Diazepam and chlormethiazole attenuate the development of hyperthermia in an animal model of the serotonin syndrome.

The serotonin (5-HT) syndrome is the most serious toxic interaction of antidepressants, but no pharmacotherapy has yet been established. In the present study, we created an animal model of the 5-HT syndrome by intraperitoneally injecting rats with clorgyline (2 mg/kg) and 5-hydroxy-L-tryptophan (5-HTP) (100 mg/kg) and evaluated the effectiveness of potent 5-HT(2A) receptor antagonists and GABA-enhancing drugs, including diazepam and chlormethiazole. The rectal temperature of the rats was measured, and the noradrenaline (NA) and 5-HT levels in the anterior hypothalamus were measured by microdialysis.
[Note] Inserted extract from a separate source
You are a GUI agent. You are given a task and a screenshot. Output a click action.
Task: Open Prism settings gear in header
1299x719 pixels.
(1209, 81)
In the group pre-treated with saline, the rectal temperature increased to more than 40 degrees C, and all of the animals died within 90 min after administration. Pre-treatment with potent 5-HT(2A) receptor antagonists prevented the development of hyperthermia and death in the rats. Pre-treatment with diazepam, 10 and 20mg/kg, and chlormethiazole, 50 and 100mg/kg, attenuated the development of hyperthermia. Although neither of these drugs completely prevented the rats from dying, they prolonged their survival time. Regardless of the type of therapeutic agents, the concentration of 5-HT increased to about 1100-fold the pre-administration level. The NA levels in the saline group increased to about 16-fold the pre-administration levels, but the increase was significantly lower in the rats that survived as a result of drug therapy. These results suggest that GABA-mimetic drugs may be effective against the 5-HT syndrome, although they have a somewhat weaker effect than the potent 5-HT(2A) receptor blockers, and that not only is 5-HT activity increased in the brain in the 5-HT syndrome, but the NA system is also enhanced.